Looking to improve your core strength? Several studies show how practicing yoga can help build the underlying muscles to build abs that are both strong, stable and flexible. So this week’s featured classes will leave your core worked and full of strength!
You can use our new Search Feature to search through all of our Yoga for Core Strengthening classes on your own. To get you started without searching, we’re highlighting six classes in a variety of styles, levels and durations that are designed to work your core.
- All About Core with Kathryn Budig: It’s all about the core! Focused plank and stepping forward work starts out the class followed by core oriented standing poses and fun floor work leading up to crow and side crow. Inversions and backbends wrap up the class for a lovely savasana.
- Strengthen Your Core with Kia Miller: Enhance your capacity to move and act from your center. Balance your navel and heart energy and feel the power of coming home to your SELF. Familiarize yourself with this set and practice it regularly as a way to stay truly connected.
- The Core of You with Steven Espinosa: Many of us consider the abdominal as our core. But we also have our skeletal core, the core of our pelvis and the heart as the core of our deeper self. The focus of this practice to move from our many levels of core. Strong heat building opening warm up with emphasis on strengthening the abdominal core area while aligning our skeletal core for solid bio-mechanical movement. Standing Poses include Crescent, Warrior 1 & 2, Extended Side Angle and Triangle. Also includes brief explanation of “mula bandha” i.e., the drawing in and up of the internal organs to engage abdominal core. Continues with Arm Balance in Crow Pose (bekasana), Boat Pose (navasana) and pelvic core opening in Fire Log Pose (agnistambasana).

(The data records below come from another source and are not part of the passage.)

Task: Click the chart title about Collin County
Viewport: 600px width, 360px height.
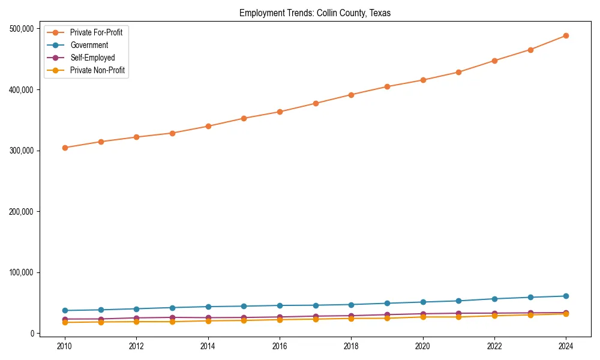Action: click(315, 13)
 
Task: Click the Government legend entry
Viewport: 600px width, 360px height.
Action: click(89, 45)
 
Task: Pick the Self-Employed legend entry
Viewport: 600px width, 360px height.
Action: click(92, 58)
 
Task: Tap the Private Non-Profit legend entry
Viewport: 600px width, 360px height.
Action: click(97, 70)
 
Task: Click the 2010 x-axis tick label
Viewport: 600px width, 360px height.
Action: click(65, 346)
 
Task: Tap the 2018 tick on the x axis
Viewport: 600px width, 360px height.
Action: click(351, 346)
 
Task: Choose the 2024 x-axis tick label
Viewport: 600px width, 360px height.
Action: click(566, 346)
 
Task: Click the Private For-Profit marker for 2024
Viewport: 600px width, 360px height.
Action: click(566, 36)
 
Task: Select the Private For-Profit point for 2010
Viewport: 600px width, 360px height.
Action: click(65, 148)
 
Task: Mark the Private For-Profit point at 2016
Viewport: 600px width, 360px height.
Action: click(280, 112)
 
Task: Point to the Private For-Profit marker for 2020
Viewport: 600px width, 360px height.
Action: click(423, 80)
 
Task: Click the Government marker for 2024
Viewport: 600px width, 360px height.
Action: click(566, 296)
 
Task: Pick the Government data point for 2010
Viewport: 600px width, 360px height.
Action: click(65, 311)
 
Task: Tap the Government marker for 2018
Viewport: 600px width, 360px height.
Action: click(351, 305)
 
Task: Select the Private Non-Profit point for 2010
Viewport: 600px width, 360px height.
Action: click(65, 322)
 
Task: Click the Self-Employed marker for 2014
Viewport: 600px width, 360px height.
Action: click(208, 318)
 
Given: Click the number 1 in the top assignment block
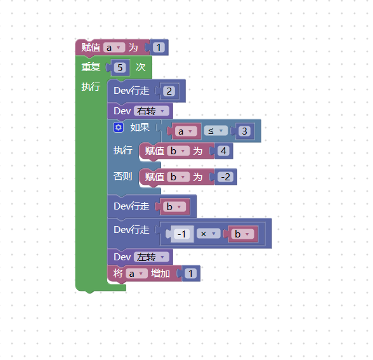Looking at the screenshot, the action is click(159, 48).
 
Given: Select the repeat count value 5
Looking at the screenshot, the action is click(120, 67).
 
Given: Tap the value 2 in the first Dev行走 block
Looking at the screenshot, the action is click(169, 91).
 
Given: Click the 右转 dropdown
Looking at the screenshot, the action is click(152, 111).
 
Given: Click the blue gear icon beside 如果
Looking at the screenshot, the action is click(119, 128).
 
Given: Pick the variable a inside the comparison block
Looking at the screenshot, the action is click(185, 131).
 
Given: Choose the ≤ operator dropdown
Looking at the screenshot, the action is click(216, 131).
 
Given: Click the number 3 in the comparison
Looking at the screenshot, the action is click(244, 131).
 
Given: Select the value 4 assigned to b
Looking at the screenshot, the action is click(223, 151).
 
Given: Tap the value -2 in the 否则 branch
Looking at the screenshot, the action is click(226, 177).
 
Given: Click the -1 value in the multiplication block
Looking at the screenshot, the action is click(181, 234).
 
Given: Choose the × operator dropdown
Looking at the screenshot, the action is click(208, 234).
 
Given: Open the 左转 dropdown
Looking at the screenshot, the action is click(152, 257).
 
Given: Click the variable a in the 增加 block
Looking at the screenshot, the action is click(136, 274).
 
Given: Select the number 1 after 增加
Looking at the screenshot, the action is click(190, 273).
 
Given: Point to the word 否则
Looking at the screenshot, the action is click(123, 177).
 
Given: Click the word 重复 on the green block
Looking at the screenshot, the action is click(91, 67).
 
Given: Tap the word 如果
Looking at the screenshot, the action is click(140, 128).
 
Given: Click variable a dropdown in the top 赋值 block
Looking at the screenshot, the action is click(114, 48).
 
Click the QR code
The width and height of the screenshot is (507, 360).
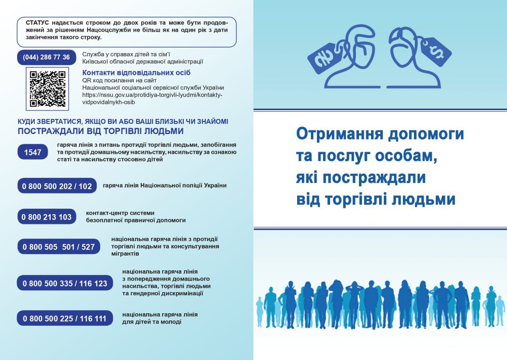[47, 89]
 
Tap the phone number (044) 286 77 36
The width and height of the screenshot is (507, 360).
[46, 57]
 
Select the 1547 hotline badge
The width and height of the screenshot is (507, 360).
[32, 152]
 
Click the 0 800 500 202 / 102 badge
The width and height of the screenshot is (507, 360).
[57, 186]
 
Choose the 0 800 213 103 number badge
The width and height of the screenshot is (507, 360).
[47, 216]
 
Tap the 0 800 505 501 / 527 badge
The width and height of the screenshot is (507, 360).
[59, 247]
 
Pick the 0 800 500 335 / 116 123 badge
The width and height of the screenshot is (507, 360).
[65, 283]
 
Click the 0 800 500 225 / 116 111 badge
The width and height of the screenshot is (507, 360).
[65, 318]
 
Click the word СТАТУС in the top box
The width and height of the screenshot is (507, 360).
[37, 23]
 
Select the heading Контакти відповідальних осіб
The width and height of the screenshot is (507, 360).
[136, 73]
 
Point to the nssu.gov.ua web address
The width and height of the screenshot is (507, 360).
[152, 99]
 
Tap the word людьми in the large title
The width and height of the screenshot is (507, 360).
[423, 199]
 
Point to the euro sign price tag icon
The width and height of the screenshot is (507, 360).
[323, 58]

- Strong Core and Arm Flow with Dice lida-Klein: A strong core workout with focus on strengthening the shoulders and arms. Side plank (vashistasana) and forearm side plank variations along with a navasana sequence (boat pose). Also, a quick look at lolasana (pendant pose), which will help with the jumpback and pickup in the ashtanga primary series.

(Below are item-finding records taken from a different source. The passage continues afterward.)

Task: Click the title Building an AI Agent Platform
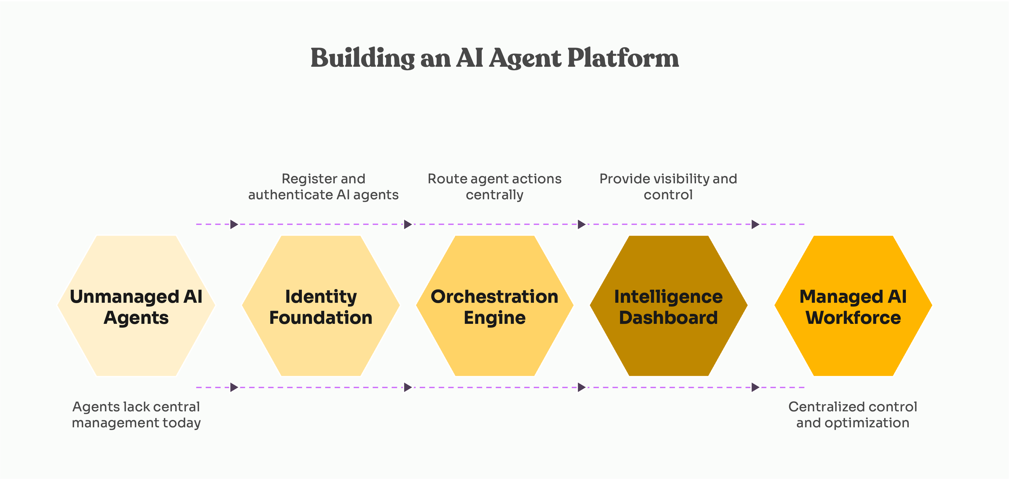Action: click(x=494, y=58)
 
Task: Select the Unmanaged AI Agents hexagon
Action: click(x=136, y=345)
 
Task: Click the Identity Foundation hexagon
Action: click(x=321, y=345)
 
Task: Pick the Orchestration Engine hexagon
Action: click(x=494, y=345)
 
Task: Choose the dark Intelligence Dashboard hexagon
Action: click(x=668, y=345)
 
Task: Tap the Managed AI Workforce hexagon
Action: click(x=853, y=345)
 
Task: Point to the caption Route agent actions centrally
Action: click(x=494, y=187)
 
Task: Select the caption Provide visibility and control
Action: click(x=668, y=187)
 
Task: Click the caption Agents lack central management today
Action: click(x=136, y=415)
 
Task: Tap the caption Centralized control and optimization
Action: click(x=853, y=415)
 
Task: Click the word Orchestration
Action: click(x=494, y=296)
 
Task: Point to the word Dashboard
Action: click(x=668, y=318)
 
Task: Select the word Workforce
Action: click(x=853, y=318)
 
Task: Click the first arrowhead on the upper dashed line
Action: click(x=234, y=224)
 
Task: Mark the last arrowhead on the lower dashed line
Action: click(x=755, y=387)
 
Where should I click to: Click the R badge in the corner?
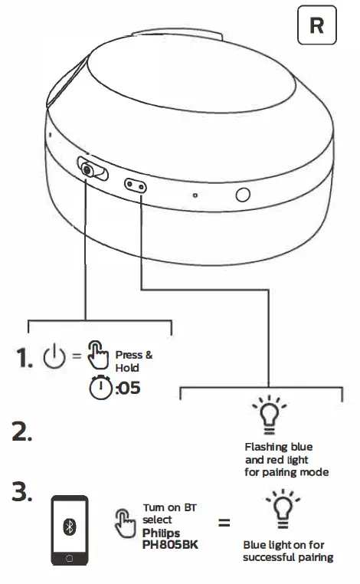[x=316, y=26]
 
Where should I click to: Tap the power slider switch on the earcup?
[x=90, y=169]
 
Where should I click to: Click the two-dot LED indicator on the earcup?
[x=136, y=185]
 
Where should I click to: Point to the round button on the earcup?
[x=243, y=195]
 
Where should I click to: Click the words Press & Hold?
[x=134, y=361]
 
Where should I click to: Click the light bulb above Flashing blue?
[x=269, y=413]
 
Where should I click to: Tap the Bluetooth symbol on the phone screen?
[x=69, y=527]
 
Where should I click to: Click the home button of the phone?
[x=69, y=559]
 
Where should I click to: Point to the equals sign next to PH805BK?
[x=224, y=525]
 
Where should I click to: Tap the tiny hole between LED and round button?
[x=195, y=195]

- Core Strengthening Practice with Jason Crandell: You will awaken, strengthen and integrate your core in this practice. You won’t do 10,000 sit-ups or crunches. Instead, you’ll examine how your feet, legs and abdominals work together to create greater strength, integration and depth in all of your poses. You can expect plenty of abdominal work woven into sun salutations, standing poses, forward bends and twists.
- Core Workout with Jo Tastula: Just new to yoga or coming back from injury and want to build some gentle strength through out the entire body? This is a simple little sequence starting with cat/cow and plank variations that strengthen the spinal muscles. Plank pushups on the knees are a great way to gently build upper body strength. We flow through a crescent sequence that works the entire body and then take it to the back where we will target key abdominal muscles finishing with bridge pose and a twist.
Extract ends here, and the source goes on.